Sindaco Ussita: “terremoto apocalittico, paese finito”. Il video della terra che si solleva
La terra è tornata a tremare alle 10.21 circa ora italiana, a 140 chilometri da Roma. Intanto, sono ore di ansia nei comuni maggiormente colpiti dal terremoto che si è abbattuto ieri, coinvolgendo soprattutto le Regioni Marche e Umbria.

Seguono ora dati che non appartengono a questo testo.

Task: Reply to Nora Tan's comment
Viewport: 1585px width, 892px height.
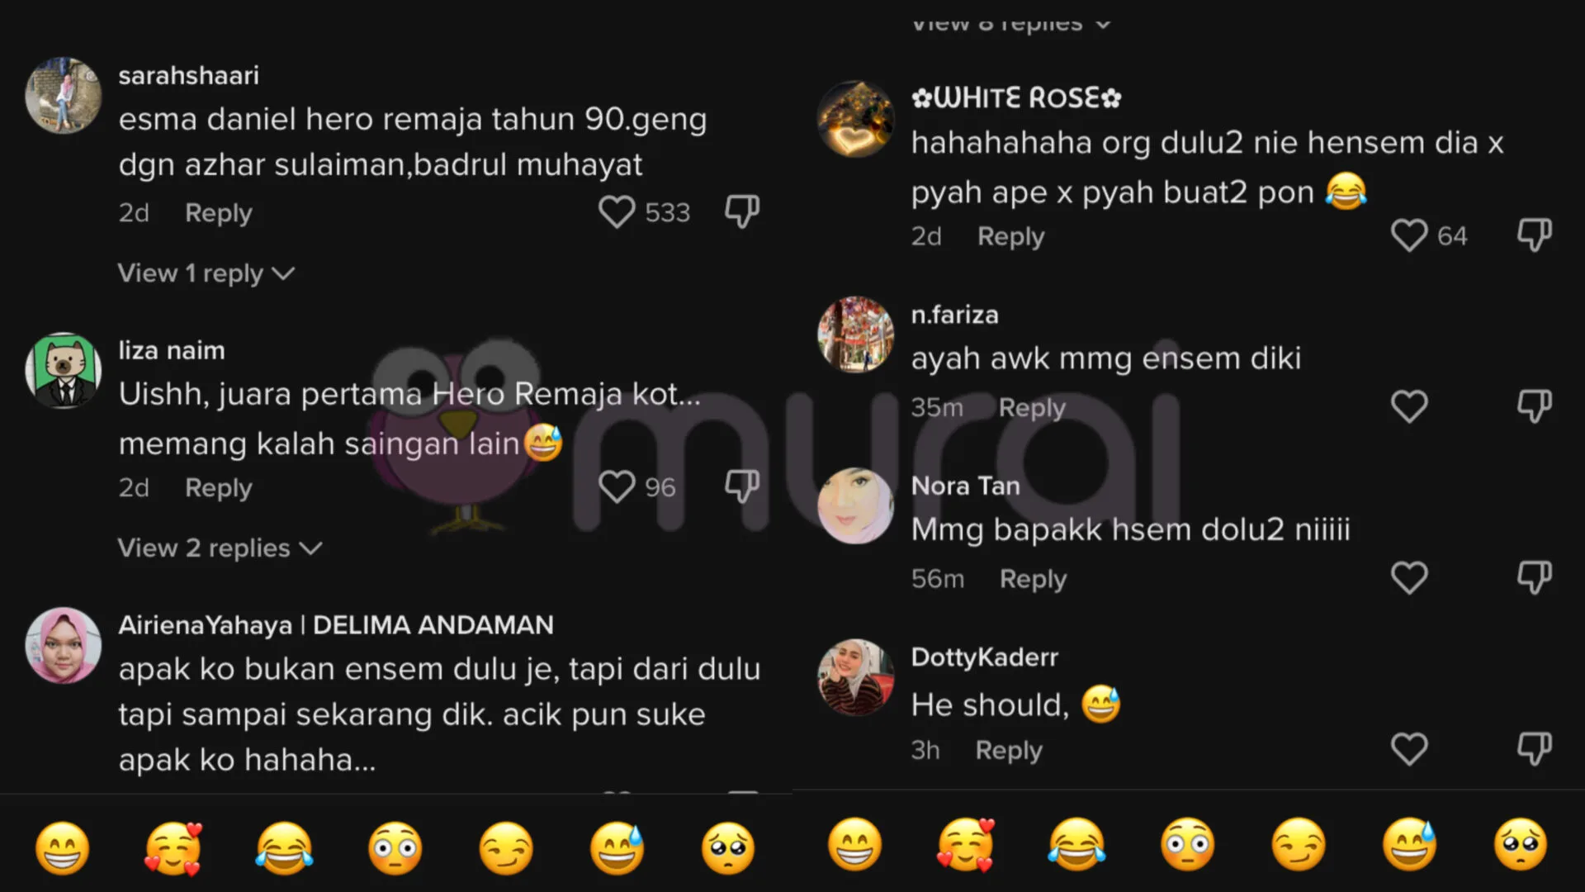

Così Marco Rinaldi, sindaco di Ussita, comune del maceratese, ha commentato il terremoto che ha colpito il paese, nella serata di ieri, immediatamente dopo la prima scossa.
“È stato un terremoto fortissimo, apocalittico, la gente urla per strada e ora siamo senza luce, vi prego lasciateci lavorare”. Il sindaco ha continuato: “Sono crollate parecchie case. Il nostro paese è finito, è crollata anche la facciata della chiesa” e si è “spaccato il terreno. La frazione di Casali non la possiamo raggiungere”.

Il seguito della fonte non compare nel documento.